As obras da ciclovia começaram em setembro. O secretário estadual de Infraestrutura e Logística, Beto Albuquerque, disse que o percurso seria inseguro por estar localizado entre tubulações de gás e fios de alta-tensão. Irritado, o prefeito José Fortunati rebateu as críticas, que, segundo ele, teriam “fundo político”.
— Não vejo nenhum risco com a nova ciclovia. Se houvesse, não poderíamos sair na rua, porque os passeios públicos estão repletos de cabos de energia. O maior risco para as bicicletas ainda é o trânsito — disse Sicco.
Questionado por Zero Hora se, por ser uma rede de alta-tensão não haveria perigo caso um cabo se rompesse, ele explica que não importa se a rede é de alta, média ou baixa-tensão, pois o que mata é a rede elétrica.

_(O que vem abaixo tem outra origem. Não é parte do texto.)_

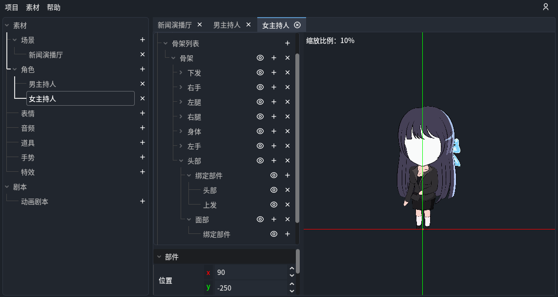Delete the 下发 bone
This screenshot has height=297, width=558.
(x=288, y=72)
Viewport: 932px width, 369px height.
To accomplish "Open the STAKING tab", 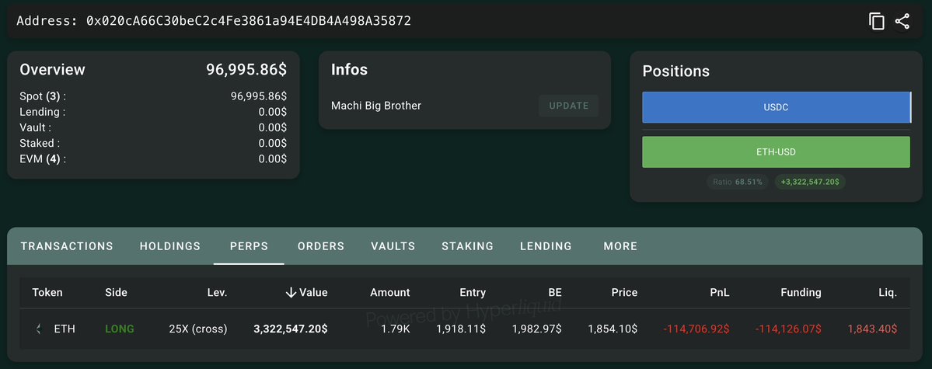I will click(x=467, y=246).
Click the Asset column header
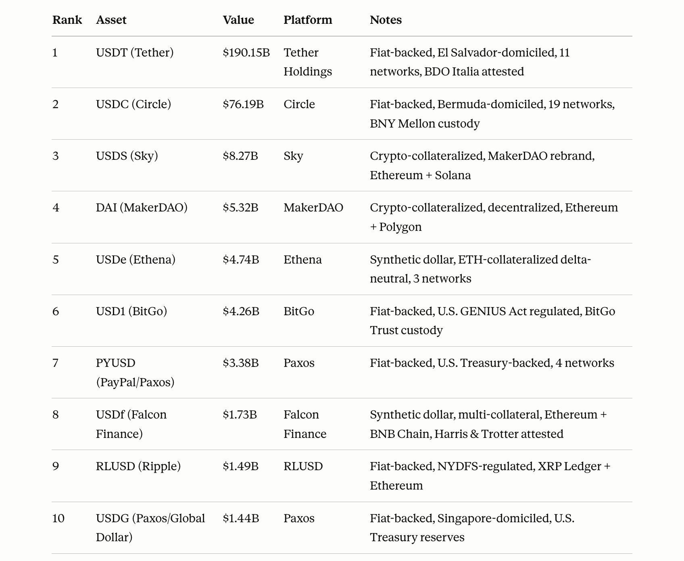 [x=111, y=20]
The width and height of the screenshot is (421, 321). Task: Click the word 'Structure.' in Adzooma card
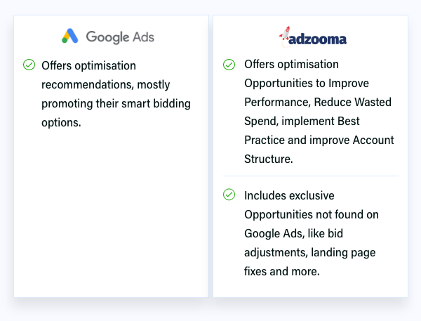[x=269, y=159]
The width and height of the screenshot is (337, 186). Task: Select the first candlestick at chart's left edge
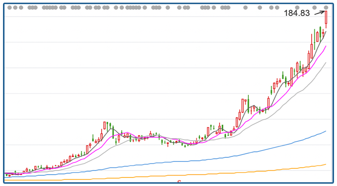[7, 174]
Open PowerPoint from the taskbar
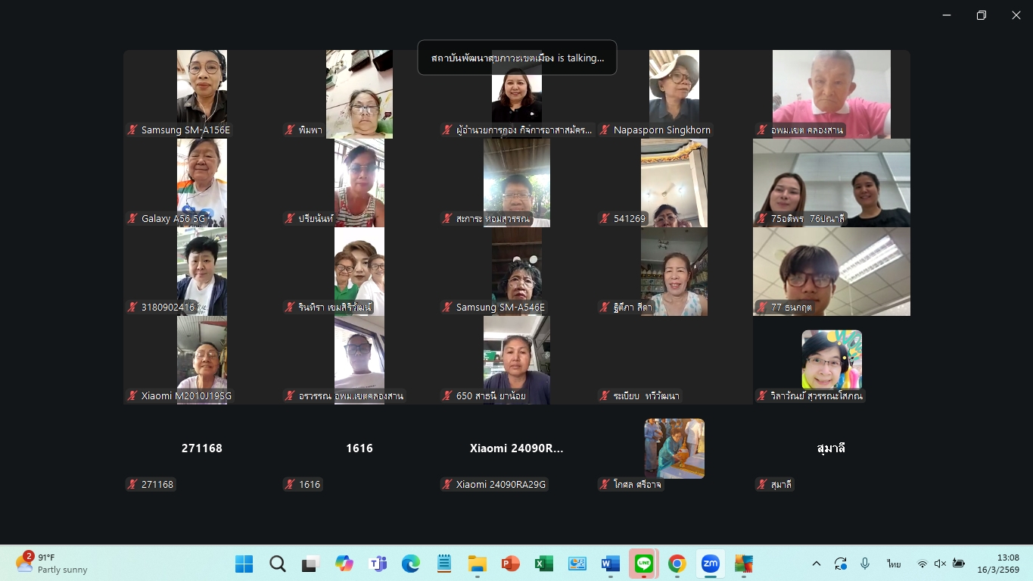Screen dimensions: 1033x581 510,564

— Há fios em todos os lugares. Se impedirem as obras da ciclovia, deveriam impedir também as pessoas de circularem nas ruas. Nem os trens poderiam circular, porque também ficam sob fios de alta-tensão. Com o gasoduto é a mesma coisa, existe em todos os lugares — explicou Sicco.

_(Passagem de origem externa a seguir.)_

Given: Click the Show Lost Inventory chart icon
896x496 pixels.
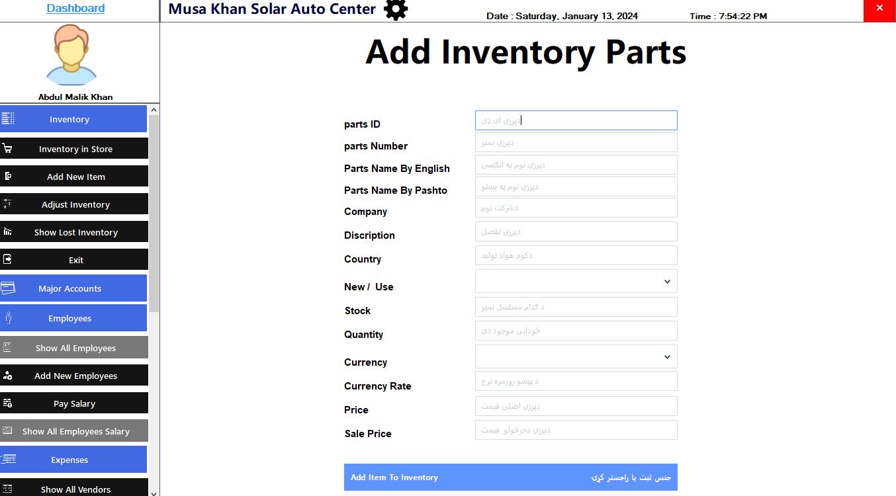Looking at the screenshot, I should [x=7, y=232].
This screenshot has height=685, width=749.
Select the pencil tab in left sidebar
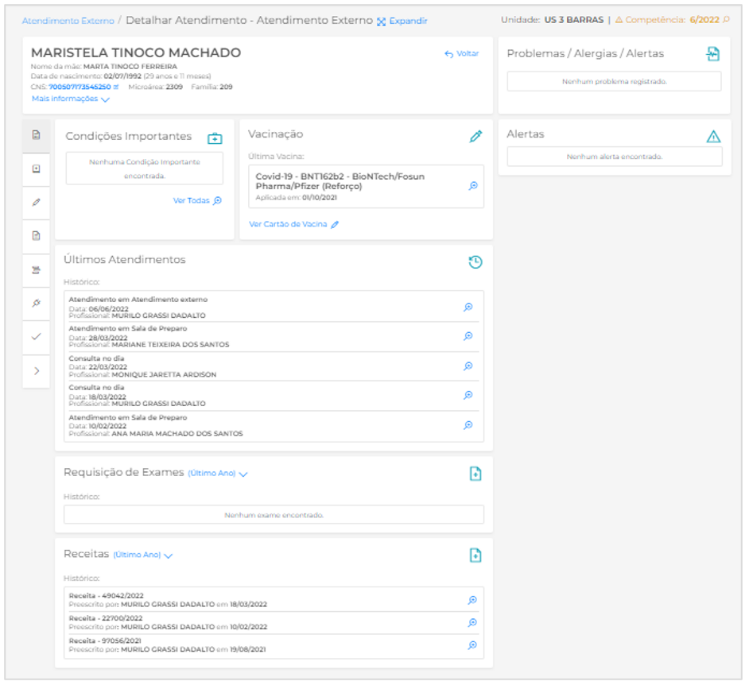36,203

Em entrevista à Rádio Gaúcha, o engenheiro projetista Sadi Matzembacker, mestre e professor da Puc-RS e ex-funcionário da CEEE, atual consultor e projetista das linhas de transmissão da companhia, disse que os níveis de eletricidade estão abaixo do recomendado pela Organização Mundial da Saúde, não oferecendo risco à população que circular pela ciclovia.

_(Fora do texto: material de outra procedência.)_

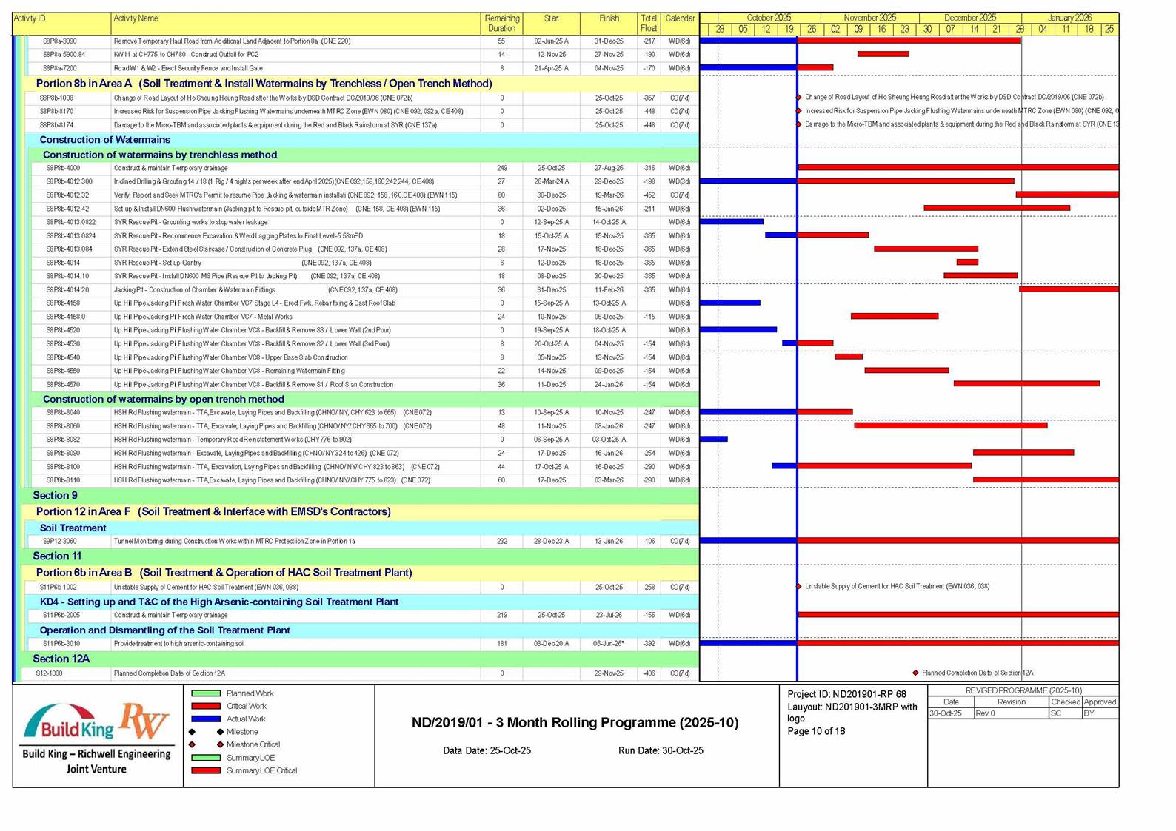Screen dimensions: 1176x831
Task: Select the Section 12A group band
Action: click(x=355, y=658)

Segundo ele, a linha, do lado onde fica a Zero Hora, é de 230 mil volts, e, do lado oposto, é de 69 mil volts. O recomendado pela Organização Mundial da Saúde (OMS) é de 430,3 mil volts. Ele reforçou que as linhas estão dentro da lei, publicada em 2009, e da resolução da Aneel de 2010.
— Os campos elétricos e magnéticos estão bem abaixo dos valores que a Organização Mundial da Saúde considera seguro. Em termos de suportabilidade de raios e ações do vento também ela foi adequada ao meio urbano, ou seja, não apresenta risco — disse Matzembacker.